« Le cerveau est la première des zones érogènes », nous apprit, à la fin du siècle dernier, le réalisateur Jackie Treehorn. Le podcast « Entre Nos Lèvres », trente-deux épisodes au compteur et un million trois cents mille écoutes cumulées, permet certes de se le rappeler, mais surtout de comprendre pourquoi et comment.

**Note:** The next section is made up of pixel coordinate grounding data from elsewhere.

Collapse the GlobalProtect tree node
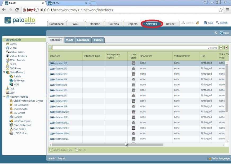This screenshot has width=231, height=164. tap(4, 72)
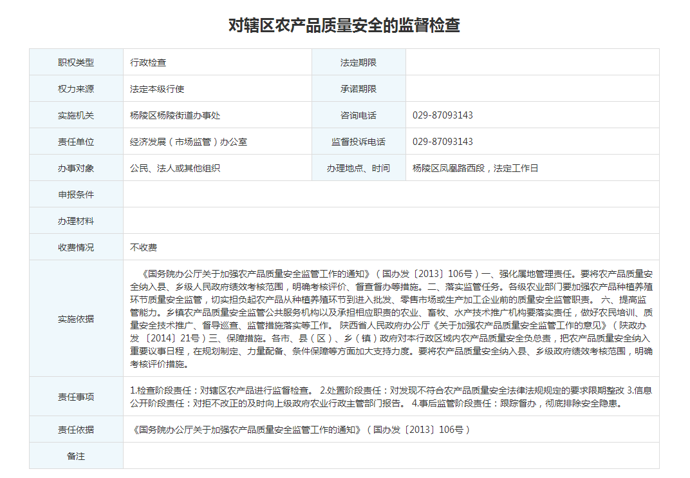This screenshot has width=690, height=478.
Task: Click the empty cell next to 申报条件
Action: pyautogui.click(x=391, y=195)
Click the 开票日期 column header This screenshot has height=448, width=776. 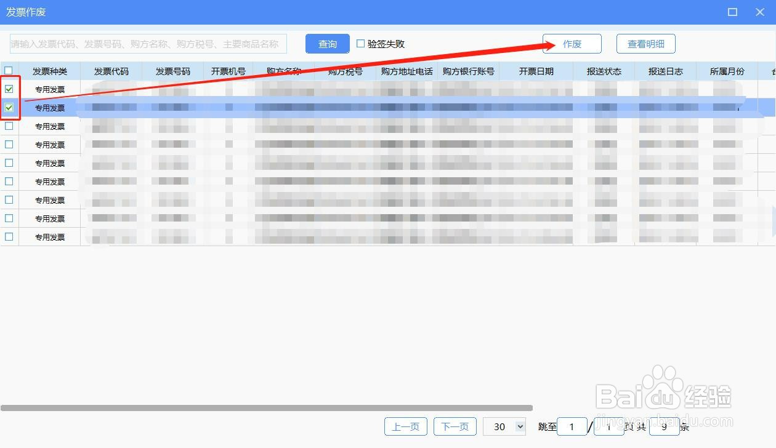[x=535, y=71]
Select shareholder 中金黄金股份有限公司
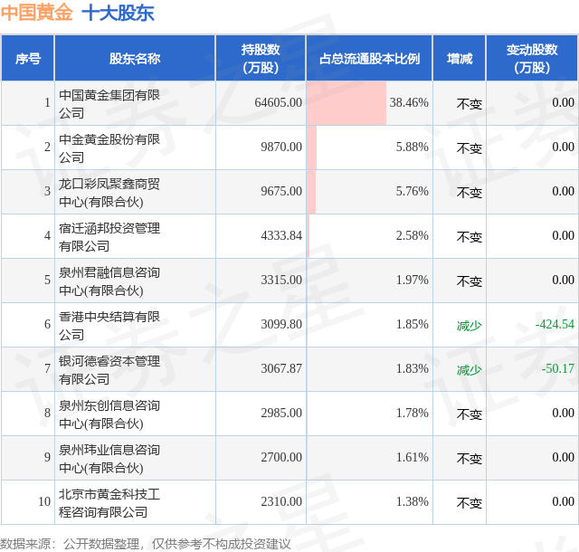Image resolution: width=579 pixels, height=552 pixels. pyautogui.click(x=109, y=148)
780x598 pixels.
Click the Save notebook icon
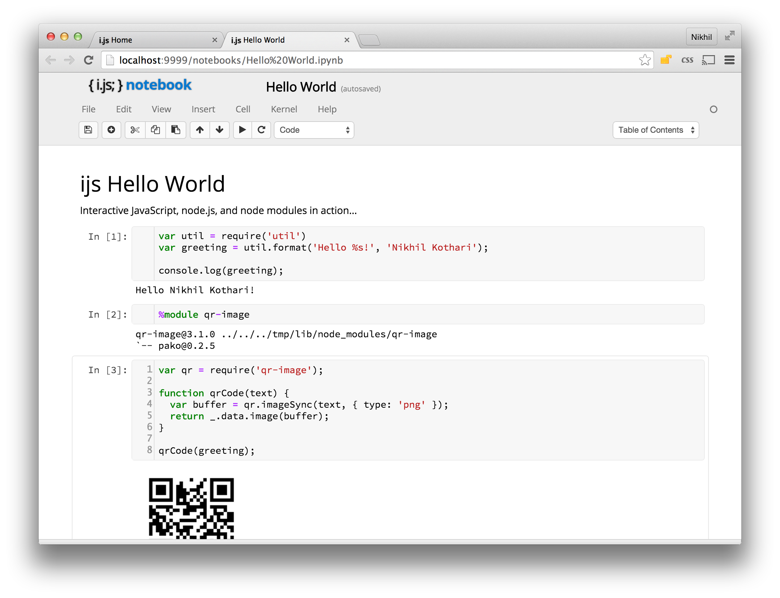click(88, 130)
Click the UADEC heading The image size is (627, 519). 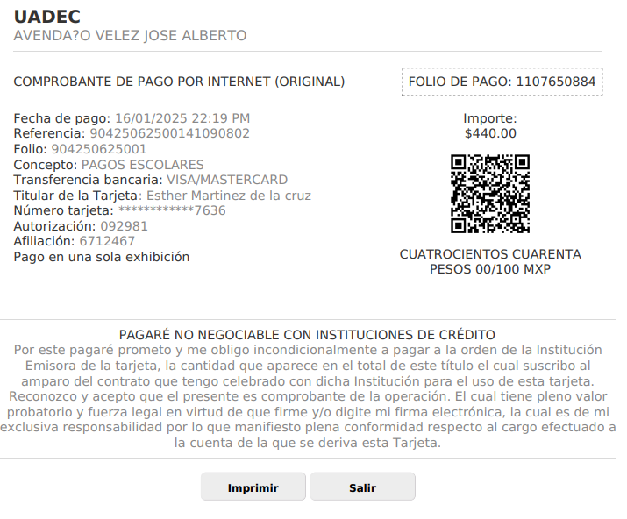(x=47, y=17)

Parler de tout avec tout le monde
Sur la forme, ce podcast « qui parle de sexe comme on devrait en parler tous les jours, avec honnêteté et bienveillance » est une immense réussite. Des témoignages qui prennent le temps (un bon 45 minutes de moyenne, parfois une heure entière), des invitées et invités de tous horizons, sociaux comme culturels, des intervieweuses qui savent les mettre à l’aise et poser avec délicatesse toutes les questions que l’on n’oserait pas formuler, tous les tabous évoqués, racontés, discutés, abordés : c’est une mine d’or pour comprendre l’insoupçonnable diversité avec laquelle hommes, femmes et personnes ne se reconnaissant pas franchement dans ces cases, vivent leur sexualité. En ressort une bienfaisante sensation, celle d’une indépassable liberté, à disposition de chacune et chacun.
Sur le fond, c’est bien cela qui frappe le plus, d’ailleurs : aucune histoire intime ne se ressemble. Certaines sont heureuses, légères (quoique rarement sans accros ou difficultés) et d’autres, incroyablement difficiles, complexes, faites d’angoisses et d’effrois, parfois surmontés, parfois pas encore, parfois pas complètement, avec aussi leurs moments de joie et de lumière. Les récits démarrent aux tous premiers émois, passent par les étonnements de l’adolescence, s’engagent sur les chemins adultes ; les parcours sont toujours en construction, évoluent, s’affinent, se comprennent, au fil des partenaires et des passions.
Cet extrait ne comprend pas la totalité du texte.